Until recently as well, with regards to kind of what the recommendations were, although there were some limitations with regards to the clinical trials done on the use of methotrexate as a steroid sparing agent for PMR, methotrexate has usually been the agent of choice. And there were a few clinical trials that actually showed some benefit. And of course in late 2023, we saw the approval of sarilumab, which is an interleukin-six inhibitor for the treatment of relapsing or refractory PMR. And it's an exciting time given that we already knew about the positive experience in the treatment of IL-6 inhibitors for GCA and GCA with PMR. There were of course some epidemiological studies and some smaller trials, but the phase III trial on sarilumab (Kevzara, Sanofi) showed efficacy for this specific population, again refractory and relapsing disease, and is now approved for its use in these patients.

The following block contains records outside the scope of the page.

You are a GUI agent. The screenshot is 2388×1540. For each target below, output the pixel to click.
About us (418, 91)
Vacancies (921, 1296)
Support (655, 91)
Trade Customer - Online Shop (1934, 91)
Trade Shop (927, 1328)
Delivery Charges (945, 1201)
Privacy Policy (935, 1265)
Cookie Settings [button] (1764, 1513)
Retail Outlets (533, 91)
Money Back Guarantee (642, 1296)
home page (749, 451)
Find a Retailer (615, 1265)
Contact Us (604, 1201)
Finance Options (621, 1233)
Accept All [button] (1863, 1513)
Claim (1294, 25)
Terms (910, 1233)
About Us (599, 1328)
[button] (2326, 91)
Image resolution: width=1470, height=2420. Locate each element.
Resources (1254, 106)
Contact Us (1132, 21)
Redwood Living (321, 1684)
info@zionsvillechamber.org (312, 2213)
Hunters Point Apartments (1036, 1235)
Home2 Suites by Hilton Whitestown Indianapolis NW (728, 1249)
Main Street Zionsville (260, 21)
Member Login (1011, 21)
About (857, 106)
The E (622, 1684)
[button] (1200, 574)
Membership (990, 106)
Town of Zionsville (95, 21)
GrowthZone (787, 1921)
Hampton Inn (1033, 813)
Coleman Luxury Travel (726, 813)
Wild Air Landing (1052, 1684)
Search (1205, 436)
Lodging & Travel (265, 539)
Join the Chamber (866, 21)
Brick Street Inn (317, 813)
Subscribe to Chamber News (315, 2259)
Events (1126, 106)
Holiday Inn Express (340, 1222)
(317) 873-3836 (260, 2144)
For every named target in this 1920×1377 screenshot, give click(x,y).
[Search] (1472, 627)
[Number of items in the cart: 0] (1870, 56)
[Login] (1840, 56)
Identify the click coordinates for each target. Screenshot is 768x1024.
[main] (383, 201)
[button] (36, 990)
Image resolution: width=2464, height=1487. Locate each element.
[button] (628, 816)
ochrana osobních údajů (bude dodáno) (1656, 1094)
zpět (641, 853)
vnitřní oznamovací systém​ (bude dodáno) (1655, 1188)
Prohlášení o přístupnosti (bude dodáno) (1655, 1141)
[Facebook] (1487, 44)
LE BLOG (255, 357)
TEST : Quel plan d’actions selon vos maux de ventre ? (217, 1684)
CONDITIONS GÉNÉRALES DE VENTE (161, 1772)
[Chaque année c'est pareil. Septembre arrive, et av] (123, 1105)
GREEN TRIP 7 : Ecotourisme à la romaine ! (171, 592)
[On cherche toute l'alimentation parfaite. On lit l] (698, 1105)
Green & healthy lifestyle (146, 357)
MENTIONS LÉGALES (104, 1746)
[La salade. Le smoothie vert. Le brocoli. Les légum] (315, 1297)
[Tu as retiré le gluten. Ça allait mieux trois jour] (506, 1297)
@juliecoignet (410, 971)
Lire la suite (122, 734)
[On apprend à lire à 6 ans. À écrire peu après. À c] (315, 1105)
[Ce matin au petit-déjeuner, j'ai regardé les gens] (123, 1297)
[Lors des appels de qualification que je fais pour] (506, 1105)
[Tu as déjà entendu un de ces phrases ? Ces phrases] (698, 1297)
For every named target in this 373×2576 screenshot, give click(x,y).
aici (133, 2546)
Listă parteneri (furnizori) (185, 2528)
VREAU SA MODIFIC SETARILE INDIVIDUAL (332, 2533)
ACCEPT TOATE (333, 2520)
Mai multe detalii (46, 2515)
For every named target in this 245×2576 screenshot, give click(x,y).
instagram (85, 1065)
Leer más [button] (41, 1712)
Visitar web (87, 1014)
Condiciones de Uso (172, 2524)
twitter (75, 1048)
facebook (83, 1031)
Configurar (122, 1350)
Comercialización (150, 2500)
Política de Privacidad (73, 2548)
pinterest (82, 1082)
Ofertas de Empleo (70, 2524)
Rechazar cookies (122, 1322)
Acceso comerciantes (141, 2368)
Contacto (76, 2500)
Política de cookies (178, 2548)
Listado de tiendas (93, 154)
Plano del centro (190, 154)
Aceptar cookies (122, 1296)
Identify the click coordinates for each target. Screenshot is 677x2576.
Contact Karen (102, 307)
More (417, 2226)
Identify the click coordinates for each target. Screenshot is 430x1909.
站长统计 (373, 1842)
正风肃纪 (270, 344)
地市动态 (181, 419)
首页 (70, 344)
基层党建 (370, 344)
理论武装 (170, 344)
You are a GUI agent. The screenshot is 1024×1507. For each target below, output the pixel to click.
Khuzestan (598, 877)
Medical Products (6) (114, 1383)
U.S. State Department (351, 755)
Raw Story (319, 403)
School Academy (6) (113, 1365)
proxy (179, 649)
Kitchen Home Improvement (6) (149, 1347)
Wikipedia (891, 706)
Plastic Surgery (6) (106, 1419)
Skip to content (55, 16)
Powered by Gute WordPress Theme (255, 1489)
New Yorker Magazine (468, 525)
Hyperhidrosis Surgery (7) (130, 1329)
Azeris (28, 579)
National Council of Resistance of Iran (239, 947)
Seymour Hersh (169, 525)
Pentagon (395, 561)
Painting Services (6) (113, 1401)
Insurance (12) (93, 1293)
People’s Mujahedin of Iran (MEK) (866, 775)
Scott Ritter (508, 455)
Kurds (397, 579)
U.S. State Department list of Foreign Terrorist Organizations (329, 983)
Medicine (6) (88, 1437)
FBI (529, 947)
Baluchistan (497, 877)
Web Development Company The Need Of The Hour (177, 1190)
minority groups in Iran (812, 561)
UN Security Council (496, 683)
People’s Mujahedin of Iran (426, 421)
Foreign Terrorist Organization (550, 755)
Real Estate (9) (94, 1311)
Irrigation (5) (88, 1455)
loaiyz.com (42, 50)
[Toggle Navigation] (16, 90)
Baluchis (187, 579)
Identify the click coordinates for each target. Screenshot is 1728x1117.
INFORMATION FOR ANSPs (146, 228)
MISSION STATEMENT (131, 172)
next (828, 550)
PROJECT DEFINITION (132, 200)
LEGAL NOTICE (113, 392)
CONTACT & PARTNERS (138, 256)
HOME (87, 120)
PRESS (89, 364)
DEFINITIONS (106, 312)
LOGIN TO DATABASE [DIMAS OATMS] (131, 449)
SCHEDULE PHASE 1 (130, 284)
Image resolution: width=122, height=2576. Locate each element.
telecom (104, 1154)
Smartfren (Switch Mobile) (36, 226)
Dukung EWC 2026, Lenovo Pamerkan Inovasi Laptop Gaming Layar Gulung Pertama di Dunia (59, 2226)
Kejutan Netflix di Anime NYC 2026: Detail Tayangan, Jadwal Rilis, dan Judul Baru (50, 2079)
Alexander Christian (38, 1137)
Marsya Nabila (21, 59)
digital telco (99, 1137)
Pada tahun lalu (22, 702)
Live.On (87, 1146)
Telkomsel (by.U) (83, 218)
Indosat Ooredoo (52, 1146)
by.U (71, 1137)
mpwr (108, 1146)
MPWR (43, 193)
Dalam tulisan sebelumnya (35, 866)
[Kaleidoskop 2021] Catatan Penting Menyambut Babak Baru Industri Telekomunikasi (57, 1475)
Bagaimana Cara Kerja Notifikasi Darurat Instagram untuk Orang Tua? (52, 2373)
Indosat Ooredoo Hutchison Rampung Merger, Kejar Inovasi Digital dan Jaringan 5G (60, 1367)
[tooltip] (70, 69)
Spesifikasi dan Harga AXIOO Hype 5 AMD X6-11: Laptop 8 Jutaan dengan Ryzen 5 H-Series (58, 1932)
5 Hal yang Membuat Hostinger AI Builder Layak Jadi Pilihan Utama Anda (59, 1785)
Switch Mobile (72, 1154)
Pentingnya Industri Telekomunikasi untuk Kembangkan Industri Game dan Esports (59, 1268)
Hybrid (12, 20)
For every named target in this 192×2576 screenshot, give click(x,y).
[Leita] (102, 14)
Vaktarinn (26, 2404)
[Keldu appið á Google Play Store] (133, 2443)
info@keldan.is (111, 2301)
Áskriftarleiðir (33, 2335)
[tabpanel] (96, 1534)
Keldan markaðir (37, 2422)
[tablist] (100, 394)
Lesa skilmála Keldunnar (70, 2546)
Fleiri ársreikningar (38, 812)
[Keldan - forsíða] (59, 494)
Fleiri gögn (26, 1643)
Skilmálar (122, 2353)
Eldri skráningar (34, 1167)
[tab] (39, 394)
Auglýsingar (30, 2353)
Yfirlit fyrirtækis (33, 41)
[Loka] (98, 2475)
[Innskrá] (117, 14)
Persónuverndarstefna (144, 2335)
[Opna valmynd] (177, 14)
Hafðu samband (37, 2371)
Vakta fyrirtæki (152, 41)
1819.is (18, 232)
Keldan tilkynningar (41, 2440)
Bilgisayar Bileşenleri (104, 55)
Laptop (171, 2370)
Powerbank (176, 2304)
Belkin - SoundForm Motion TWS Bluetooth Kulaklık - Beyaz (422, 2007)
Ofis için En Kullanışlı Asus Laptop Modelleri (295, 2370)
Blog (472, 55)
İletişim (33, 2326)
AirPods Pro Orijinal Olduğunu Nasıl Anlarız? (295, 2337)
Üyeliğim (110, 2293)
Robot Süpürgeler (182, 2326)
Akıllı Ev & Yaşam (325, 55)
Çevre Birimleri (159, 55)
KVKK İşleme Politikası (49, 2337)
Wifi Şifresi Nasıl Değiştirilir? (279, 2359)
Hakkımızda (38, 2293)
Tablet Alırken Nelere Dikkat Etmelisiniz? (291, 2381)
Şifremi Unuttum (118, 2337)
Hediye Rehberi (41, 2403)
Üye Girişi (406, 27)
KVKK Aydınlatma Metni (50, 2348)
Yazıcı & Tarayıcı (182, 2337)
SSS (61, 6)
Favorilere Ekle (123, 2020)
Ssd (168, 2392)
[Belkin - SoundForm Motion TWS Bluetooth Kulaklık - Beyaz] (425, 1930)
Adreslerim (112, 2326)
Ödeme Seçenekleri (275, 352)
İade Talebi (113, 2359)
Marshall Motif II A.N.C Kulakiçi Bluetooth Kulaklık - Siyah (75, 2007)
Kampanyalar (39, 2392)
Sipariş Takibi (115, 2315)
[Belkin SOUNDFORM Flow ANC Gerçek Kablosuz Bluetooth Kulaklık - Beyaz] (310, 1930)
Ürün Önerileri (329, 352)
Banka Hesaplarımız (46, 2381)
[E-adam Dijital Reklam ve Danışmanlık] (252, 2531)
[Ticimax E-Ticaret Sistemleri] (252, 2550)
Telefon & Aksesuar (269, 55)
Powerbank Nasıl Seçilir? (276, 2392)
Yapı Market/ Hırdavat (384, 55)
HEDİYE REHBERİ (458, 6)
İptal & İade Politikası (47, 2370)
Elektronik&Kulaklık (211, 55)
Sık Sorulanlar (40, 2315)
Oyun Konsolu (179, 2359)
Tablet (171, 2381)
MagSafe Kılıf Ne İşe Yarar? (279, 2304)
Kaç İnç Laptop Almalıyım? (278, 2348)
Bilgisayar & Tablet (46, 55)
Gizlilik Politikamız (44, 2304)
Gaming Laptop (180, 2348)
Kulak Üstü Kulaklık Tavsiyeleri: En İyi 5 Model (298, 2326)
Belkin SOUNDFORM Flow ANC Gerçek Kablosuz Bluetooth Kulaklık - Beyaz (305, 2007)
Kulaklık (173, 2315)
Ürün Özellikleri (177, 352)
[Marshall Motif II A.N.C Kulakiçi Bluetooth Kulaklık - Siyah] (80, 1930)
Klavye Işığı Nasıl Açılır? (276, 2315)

Other options, probably currently under study or particularly with some of the conventional immunomodulatory agents such as leflunomide (Arava, Sanofi), this probably has some more uptake in the UK, but there's actually now a study going on, a randomized control trial regarding the use of leflunomide that is happening in Europe and Australasia. There's always been some use, and we've seen this as well in some of our real-world data regarding hydroxychloroquine use, azathioprine, sulfasalazine, not that I can say that there's much data necessarily to back that up. But I think it's again, extrapolated from the use of other inflammatory arthritis. Plus the fact as I said at the beginning of this question is we didn't have much. So I think we wanted to offer options to our patients and also minimize glucocorticoids, which remains a big issue and unmet need in these patients. Another kind of biologic agents or targeted synthetic DMARDs that are under study include, well, the IL-17 inhibitors as well are now being studied. There's one small trial with rituximab (Rituxan, Genentech) as well, which still, I don't know if there's any plans for phase III, and there are trials going on with JAK inhibitors as well for the treatment of PMR.